When Miller arrived last Friday, the teacher and student set back to work.
“In four days, we did a really heavy lift, a bunch of plyometrics and agility stuff, some mountain running in the Elk Mountain Range,” said McBride.
McBride also gave Miller a spin on the “grinder,” a high-intensity workout on a stationary bike designed to push Miller’s body to its limit.
And the verdict?
“I’d say he’s quite strong,” said McBride of Miller, who last season collected his 31st World Cup win, the current benchmark for a U.S. skier. “He’s very explosive, but his aerobic strength is not where it’s been.”
Another observation from the coach: Miller is a full 10 pounds heavier than he was entering last season.

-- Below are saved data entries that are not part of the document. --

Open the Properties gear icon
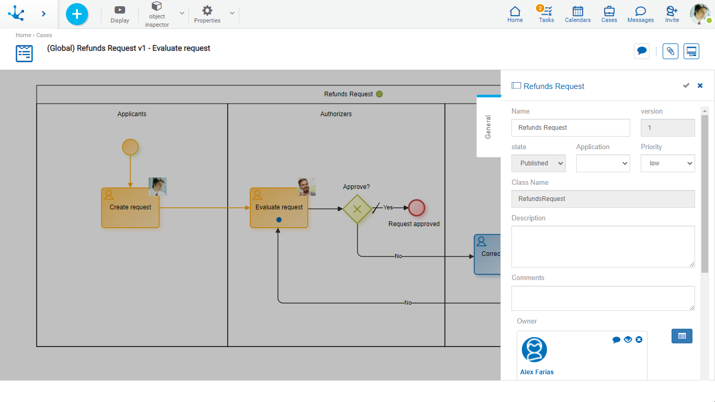Image resolution: width=715 pixels, height=402 pixels. (207, 10)
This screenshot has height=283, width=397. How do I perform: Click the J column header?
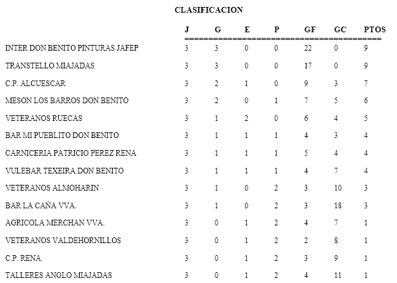[x=187, y=30]
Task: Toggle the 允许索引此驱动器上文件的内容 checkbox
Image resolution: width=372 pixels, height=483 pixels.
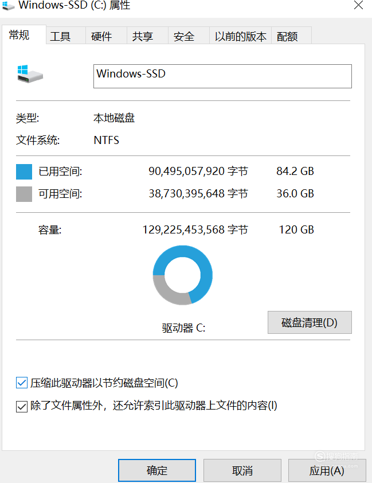Action: (x=22, y=406)
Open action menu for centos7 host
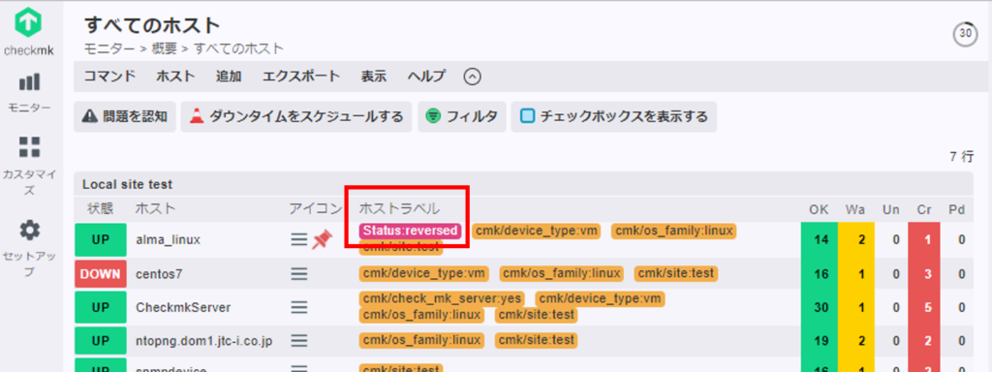Image resolution: width=992 pixels, height=372 pixels. click(299, 274)
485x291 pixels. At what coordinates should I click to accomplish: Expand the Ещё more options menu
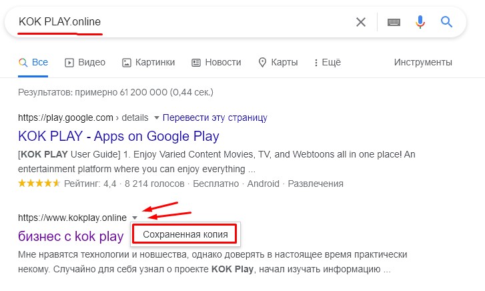326,62
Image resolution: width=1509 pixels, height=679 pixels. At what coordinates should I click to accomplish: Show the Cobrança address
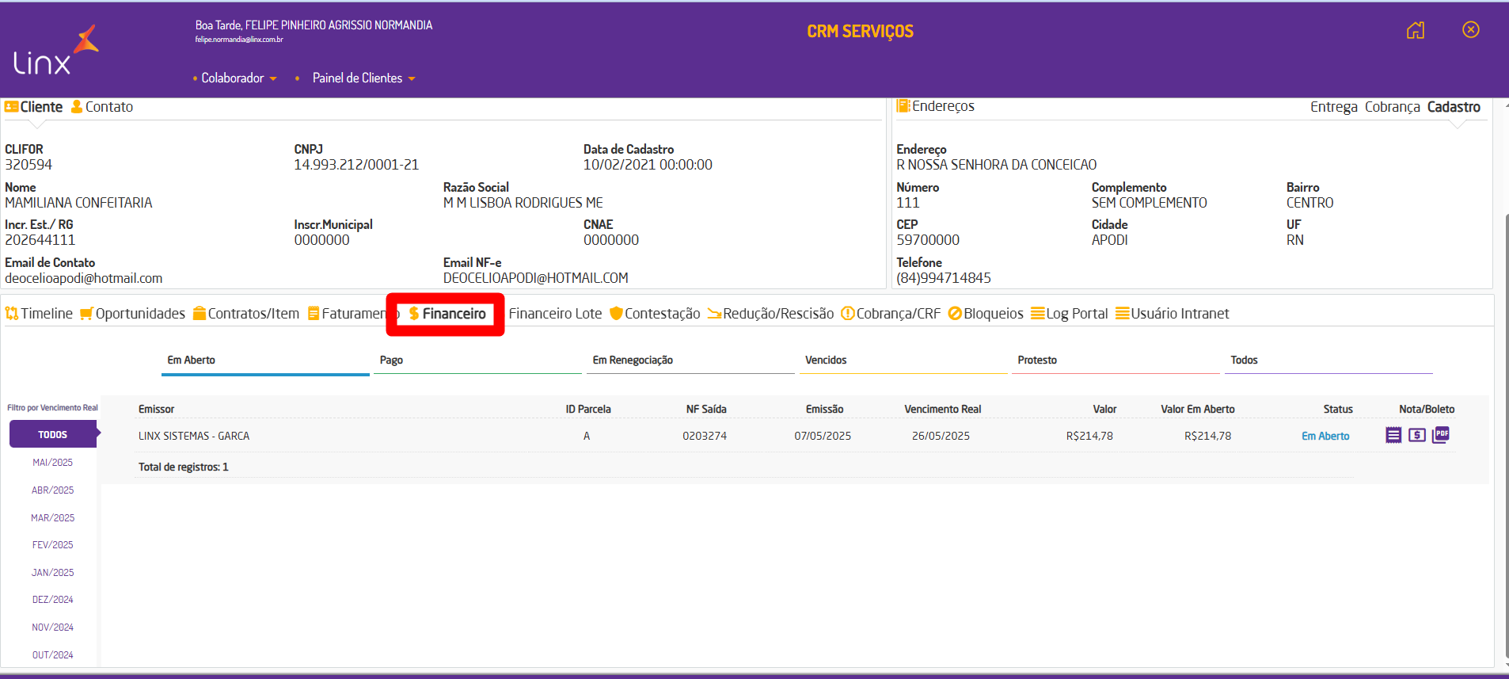1392,107
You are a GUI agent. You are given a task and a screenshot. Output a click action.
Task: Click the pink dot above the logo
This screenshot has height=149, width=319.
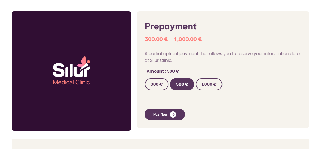88,62
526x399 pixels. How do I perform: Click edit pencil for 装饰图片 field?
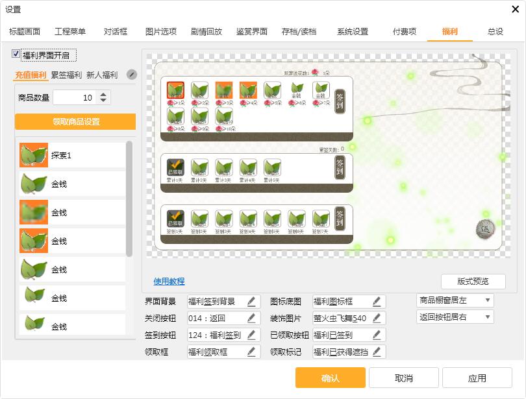377,319
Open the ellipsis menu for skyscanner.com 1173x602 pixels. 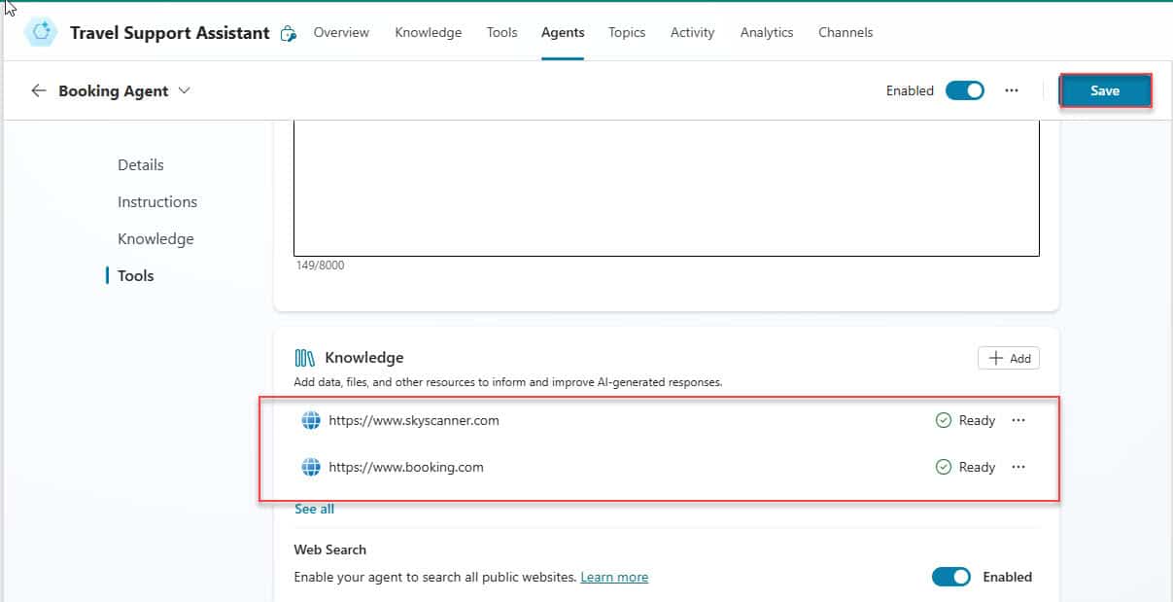(1018, 420)

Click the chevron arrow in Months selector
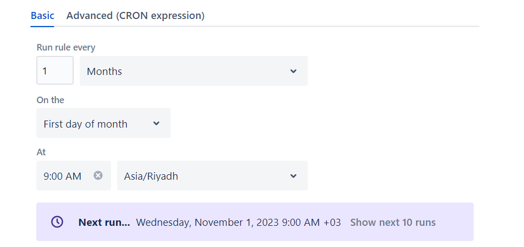pyautogui.click(x=293, y=71)
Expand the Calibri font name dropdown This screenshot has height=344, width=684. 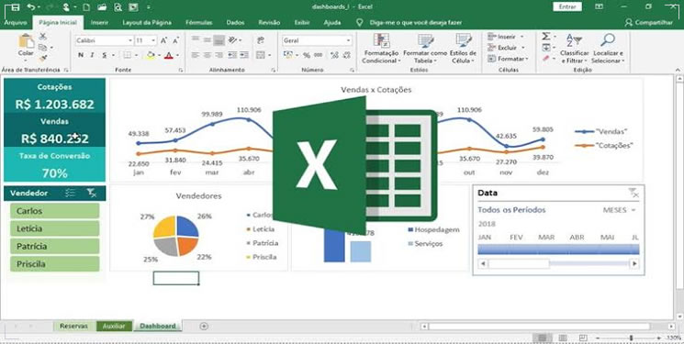click(x=130, y=40)
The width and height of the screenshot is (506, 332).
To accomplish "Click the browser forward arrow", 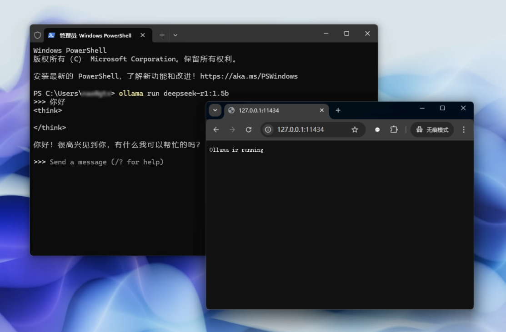I will pyautogui.click(x=232, y=129).
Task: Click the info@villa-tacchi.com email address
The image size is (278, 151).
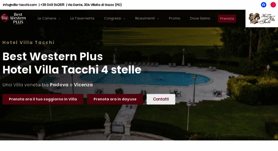Action: tap(20, 5)
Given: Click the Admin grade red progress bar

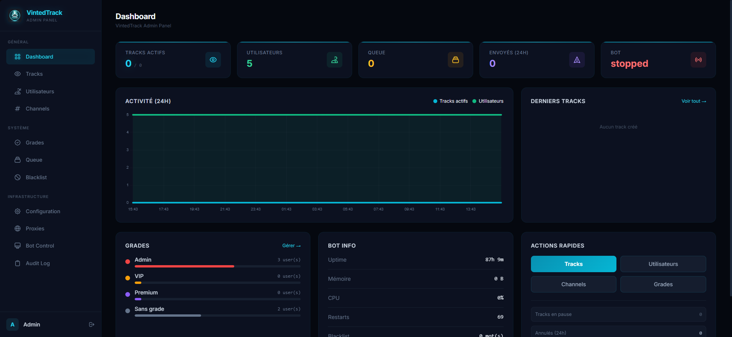Looking at the screenshot, I should [184, 266].
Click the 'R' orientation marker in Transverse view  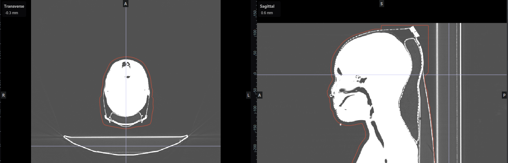click(x=4, y=95)
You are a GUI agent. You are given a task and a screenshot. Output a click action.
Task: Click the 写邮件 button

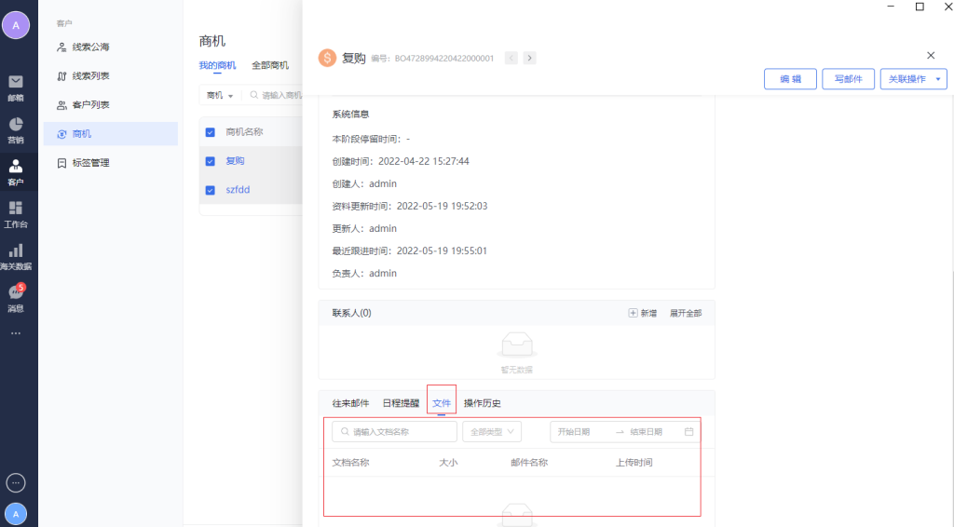pos(848,79)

“He’s about 225 [pounds],” McBride said. “He’s not fat. He’s pretty lean. If he can carry that weight, it will be a good thing in speed. If he can carry it and maintain his explosiveness, it will probably be to his benefit. He’s probably got to get his conditioning to the point to where he can be strong at the end of runs.”
As for McBride, he said he knows he will miss traveling the World Cup circuit with Miller this season when the snow starts to fly, but not as much as he will enjoy being at home on the ranch with his wife, Sunni, and his three children: Daughters Ruby and Lucy and 8-month-old son Jasper.
“Life’s been great,” McBride said. “It’s been a lot of work, because it’s myself and one other guy doing everything out on the ranch, and sometimes it’s a little overwhelming. But I’m really enjoying it.”